┌────────

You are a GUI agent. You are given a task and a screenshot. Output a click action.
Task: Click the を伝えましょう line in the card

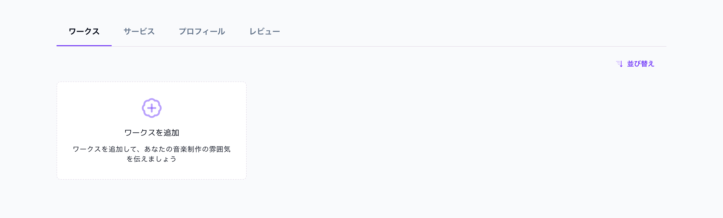click(x=152, y=159)
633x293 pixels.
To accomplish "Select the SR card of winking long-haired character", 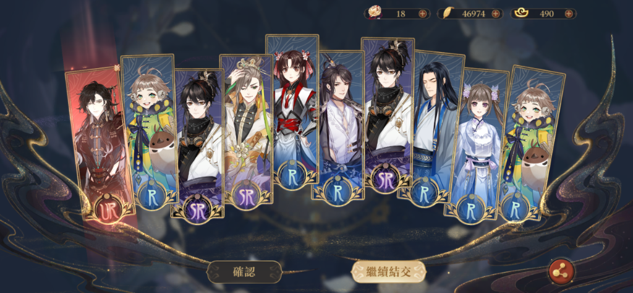I will tap(246, 130).
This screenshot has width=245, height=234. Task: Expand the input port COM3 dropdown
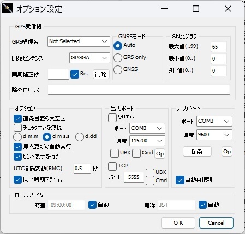(x=214, y=121)
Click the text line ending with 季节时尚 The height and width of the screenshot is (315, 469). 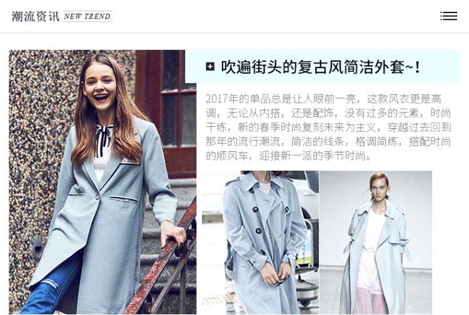(288, 156)
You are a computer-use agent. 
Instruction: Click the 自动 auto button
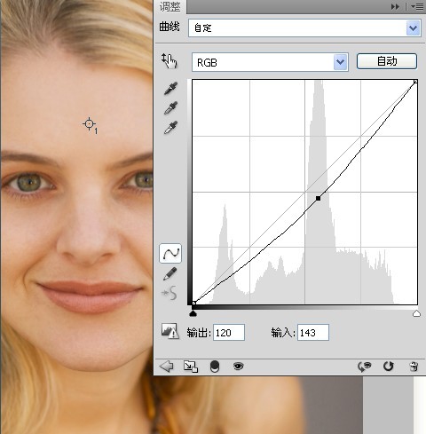[387, 61]
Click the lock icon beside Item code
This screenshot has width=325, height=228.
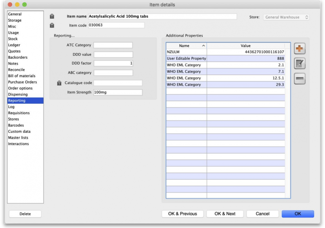coord(52,25)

└────────

• TASK INSTRUCTIONS:
Return every line of the listing that has the word "agent" in it.

• SOLUTION:
You are a GUI agent. You are given a task and a screenshot. Output a click action.
You are a computer-use agent. 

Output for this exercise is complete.